# [Problem description]
Within the material below, transcribe exactly the lines from the one holding "Image resolution: width=1456 pixels, height=835" through the one holding "Switch to the 給与計算", keeping both ends and skipping the rest.

# [Provided information]
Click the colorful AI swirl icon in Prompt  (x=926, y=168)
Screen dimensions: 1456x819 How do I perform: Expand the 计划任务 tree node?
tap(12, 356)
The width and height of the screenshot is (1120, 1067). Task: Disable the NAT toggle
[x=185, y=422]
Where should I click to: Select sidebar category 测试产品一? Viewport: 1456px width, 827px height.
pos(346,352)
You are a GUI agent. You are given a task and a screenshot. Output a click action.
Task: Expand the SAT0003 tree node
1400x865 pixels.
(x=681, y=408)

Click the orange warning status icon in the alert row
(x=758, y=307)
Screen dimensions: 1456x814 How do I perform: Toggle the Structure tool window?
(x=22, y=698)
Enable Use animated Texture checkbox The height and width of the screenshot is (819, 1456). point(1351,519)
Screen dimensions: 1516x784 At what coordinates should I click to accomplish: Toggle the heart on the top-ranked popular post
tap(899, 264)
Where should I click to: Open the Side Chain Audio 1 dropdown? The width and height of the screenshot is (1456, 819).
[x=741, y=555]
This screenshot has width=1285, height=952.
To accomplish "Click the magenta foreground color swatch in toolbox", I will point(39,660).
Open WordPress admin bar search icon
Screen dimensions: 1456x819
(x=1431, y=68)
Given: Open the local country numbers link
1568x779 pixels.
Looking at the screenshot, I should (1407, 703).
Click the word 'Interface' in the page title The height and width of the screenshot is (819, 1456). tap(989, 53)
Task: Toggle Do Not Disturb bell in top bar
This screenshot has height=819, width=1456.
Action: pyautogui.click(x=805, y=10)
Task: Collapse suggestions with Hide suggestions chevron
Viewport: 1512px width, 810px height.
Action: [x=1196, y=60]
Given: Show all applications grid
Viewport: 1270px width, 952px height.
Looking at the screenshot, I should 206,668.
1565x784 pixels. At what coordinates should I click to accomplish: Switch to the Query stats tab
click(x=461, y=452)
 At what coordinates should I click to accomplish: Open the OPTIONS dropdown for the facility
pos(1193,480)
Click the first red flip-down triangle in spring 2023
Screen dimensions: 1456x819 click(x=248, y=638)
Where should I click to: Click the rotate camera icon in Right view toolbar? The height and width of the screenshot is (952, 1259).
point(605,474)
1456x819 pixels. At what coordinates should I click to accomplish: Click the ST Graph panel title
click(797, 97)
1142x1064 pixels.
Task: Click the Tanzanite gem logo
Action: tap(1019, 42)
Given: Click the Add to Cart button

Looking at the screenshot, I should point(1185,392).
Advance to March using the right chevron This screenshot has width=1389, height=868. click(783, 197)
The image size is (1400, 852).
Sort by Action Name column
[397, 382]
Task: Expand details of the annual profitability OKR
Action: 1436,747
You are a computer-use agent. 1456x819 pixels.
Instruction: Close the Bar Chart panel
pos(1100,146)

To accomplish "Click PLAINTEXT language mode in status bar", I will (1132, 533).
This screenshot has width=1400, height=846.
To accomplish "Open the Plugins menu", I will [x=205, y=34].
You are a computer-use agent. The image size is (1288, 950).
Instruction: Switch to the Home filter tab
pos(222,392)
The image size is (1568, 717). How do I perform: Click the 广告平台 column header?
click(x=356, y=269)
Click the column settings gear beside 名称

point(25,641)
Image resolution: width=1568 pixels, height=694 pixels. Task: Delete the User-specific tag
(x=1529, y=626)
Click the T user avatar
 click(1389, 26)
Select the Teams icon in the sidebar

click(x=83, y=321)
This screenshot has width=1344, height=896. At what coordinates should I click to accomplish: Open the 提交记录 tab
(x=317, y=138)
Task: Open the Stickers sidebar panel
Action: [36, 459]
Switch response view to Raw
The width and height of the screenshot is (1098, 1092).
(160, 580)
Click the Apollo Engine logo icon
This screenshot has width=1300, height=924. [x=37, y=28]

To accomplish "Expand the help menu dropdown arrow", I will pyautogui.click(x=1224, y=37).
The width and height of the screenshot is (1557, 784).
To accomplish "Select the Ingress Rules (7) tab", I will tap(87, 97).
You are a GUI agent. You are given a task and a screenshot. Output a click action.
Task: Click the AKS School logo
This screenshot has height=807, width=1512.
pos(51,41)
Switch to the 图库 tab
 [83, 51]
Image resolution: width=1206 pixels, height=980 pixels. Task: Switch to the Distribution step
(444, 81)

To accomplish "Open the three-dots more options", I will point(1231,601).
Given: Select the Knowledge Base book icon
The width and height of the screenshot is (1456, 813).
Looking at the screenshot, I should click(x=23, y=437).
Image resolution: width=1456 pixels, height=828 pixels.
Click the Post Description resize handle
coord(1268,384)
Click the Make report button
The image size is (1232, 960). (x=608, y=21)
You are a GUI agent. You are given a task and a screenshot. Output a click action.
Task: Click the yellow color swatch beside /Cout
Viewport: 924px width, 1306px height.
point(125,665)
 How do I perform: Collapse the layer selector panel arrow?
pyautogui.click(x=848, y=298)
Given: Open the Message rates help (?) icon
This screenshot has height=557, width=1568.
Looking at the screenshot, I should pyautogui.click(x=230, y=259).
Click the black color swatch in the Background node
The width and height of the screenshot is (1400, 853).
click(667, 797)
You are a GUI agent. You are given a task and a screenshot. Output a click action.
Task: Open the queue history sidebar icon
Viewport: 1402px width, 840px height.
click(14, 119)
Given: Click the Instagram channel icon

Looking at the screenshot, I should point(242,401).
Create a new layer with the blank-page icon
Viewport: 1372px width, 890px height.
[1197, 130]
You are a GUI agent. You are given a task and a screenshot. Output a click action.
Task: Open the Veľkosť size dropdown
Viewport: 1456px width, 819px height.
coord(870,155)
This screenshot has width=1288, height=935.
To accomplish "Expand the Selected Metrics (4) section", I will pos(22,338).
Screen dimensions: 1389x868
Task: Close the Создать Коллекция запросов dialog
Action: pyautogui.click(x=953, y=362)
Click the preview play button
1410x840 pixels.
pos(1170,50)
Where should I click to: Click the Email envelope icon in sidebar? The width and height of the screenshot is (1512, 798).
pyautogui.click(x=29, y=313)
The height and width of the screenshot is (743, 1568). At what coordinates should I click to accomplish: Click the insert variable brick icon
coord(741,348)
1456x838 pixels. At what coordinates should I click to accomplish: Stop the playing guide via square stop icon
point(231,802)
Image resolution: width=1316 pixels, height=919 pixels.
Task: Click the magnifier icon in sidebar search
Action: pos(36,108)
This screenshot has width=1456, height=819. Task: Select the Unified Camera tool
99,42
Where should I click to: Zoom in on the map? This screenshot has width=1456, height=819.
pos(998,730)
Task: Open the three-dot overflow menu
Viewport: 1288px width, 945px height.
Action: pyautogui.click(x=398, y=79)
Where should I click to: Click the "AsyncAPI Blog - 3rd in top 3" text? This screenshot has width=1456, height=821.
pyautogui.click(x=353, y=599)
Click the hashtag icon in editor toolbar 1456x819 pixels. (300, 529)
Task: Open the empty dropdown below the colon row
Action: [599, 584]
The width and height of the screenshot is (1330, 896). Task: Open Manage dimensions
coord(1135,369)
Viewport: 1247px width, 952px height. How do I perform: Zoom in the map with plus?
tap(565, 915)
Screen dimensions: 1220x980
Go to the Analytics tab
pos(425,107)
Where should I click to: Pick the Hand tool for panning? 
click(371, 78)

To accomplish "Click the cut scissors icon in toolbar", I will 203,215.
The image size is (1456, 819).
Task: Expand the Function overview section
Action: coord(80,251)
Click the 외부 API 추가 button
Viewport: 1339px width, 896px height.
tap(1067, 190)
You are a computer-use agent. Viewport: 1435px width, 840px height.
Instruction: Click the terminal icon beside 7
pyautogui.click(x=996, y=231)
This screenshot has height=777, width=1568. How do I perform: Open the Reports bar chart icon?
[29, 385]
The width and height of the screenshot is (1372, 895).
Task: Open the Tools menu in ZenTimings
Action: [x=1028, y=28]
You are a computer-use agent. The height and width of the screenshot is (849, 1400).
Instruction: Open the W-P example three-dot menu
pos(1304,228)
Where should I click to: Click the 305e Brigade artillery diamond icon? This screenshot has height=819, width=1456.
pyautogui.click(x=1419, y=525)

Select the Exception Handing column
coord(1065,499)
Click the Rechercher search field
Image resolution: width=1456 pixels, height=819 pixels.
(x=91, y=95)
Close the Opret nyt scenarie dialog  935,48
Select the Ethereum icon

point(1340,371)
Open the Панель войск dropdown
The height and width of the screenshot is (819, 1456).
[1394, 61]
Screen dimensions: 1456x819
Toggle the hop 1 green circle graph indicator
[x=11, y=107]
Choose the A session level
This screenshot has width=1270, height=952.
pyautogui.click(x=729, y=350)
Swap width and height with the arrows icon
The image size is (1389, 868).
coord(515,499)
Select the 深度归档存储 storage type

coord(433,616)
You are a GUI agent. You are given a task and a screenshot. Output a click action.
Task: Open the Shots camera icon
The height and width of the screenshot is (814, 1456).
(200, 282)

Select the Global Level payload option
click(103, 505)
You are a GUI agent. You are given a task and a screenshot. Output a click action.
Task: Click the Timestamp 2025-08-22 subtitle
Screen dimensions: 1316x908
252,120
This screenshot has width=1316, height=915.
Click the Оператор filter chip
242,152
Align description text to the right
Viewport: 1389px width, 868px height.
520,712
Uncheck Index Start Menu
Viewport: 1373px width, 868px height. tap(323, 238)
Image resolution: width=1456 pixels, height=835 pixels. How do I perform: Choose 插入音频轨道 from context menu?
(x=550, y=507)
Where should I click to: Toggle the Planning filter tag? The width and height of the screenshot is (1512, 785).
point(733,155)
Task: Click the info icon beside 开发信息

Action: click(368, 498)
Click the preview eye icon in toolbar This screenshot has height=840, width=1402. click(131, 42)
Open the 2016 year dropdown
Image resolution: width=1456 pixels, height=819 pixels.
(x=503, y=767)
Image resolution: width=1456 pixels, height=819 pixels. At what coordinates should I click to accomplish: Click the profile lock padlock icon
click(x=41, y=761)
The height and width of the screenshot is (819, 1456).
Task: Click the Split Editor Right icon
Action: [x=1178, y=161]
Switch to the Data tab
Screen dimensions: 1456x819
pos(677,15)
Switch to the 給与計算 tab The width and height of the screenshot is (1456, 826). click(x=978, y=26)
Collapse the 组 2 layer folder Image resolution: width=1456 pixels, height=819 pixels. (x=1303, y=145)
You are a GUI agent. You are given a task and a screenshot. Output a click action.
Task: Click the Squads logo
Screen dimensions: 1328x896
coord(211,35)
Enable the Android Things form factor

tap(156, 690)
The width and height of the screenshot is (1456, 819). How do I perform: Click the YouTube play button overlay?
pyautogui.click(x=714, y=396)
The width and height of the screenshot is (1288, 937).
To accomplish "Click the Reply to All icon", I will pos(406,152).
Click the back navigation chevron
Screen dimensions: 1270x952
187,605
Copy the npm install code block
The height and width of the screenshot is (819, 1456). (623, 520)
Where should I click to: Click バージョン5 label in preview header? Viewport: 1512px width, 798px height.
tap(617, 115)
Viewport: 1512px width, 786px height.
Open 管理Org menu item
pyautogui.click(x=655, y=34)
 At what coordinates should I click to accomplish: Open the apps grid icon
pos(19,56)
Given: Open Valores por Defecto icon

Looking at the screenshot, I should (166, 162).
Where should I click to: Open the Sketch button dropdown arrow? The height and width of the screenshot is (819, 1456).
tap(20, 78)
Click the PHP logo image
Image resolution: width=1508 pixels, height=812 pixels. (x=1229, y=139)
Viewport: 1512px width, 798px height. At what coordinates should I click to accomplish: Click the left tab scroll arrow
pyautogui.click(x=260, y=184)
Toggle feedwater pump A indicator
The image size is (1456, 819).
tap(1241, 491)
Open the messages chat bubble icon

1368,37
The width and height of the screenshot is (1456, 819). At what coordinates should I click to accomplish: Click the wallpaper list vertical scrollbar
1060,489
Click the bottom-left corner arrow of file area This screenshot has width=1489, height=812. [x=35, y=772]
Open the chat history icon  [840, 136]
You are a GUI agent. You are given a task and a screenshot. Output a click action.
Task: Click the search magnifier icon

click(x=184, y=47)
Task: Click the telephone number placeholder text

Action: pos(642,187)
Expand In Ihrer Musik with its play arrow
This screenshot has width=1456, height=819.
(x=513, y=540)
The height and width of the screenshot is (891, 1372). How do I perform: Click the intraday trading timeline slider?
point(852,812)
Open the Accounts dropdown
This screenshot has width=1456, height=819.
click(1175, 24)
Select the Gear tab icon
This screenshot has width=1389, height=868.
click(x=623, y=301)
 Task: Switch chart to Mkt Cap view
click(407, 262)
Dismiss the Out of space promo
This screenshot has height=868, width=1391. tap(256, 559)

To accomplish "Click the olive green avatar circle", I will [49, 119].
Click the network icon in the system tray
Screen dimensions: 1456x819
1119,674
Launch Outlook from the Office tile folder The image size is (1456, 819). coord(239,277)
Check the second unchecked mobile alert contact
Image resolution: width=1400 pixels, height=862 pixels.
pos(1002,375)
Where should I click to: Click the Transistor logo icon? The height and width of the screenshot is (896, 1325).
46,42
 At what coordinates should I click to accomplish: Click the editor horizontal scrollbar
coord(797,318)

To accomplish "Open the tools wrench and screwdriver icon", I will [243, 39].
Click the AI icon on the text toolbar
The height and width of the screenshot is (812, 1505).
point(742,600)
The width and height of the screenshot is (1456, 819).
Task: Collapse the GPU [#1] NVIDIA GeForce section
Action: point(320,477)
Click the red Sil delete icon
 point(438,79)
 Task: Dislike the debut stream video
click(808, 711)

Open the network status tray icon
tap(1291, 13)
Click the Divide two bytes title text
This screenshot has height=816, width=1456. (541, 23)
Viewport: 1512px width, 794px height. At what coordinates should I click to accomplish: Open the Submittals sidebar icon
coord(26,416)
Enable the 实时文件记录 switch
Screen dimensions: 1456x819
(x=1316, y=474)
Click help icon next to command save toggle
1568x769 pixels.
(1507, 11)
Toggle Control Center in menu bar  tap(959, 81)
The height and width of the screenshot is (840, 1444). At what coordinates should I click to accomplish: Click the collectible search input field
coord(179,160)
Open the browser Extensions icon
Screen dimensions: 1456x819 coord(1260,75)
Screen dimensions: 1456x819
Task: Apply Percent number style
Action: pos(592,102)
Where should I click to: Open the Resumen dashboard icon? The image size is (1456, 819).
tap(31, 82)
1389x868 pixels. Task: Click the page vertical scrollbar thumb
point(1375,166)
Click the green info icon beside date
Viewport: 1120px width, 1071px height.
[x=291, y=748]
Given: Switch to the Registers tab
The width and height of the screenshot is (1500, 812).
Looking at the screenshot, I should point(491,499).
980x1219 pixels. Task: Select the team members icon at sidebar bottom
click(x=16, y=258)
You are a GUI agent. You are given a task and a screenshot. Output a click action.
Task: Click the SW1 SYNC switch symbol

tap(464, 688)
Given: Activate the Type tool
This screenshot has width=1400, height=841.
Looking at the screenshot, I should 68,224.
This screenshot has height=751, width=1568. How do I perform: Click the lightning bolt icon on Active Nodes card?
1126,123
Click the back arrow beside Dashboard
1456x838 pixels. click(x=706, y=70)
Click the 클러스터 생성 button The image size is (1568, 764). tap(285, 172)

# [Finished exercise]
Image resolution: width=1456 pixels, height=835 pixels. How do I perform: Choose 插入音频轨道 from context menu?
(x=550, y=507)
Where should I click to: Toggle the Planning filter tag? The width and height of the screenshot is (1512, 785).
point(733,155)
Task: Click the info icon beside 开发信息

Action: click(368, 498)
Click the preview eye icon in toolbar This screenshot has height=840, width=1402. click(131, 42)
Open the 2016 year dropdown
Image resolution: width=1456 pixels, height=819 pixels.
(x=503, y=767)
Image resolution: width=1456 pixels, height=819 pixels. At what coordinates should I click to accomplish: Click the profile lock padlock icon
click(x=41, y=761)
The height and width of the screenshot is (819, 1456).
Task: Click the Split Editor Right icon
Action: [x=1178, y=161]
Switch to the Data tab
Screen dimensions: 1456x819
pos(677,15)
Switch to the 給与計算 tab The width and height of the screenshot is (1456, 826). click(x=978, y=26)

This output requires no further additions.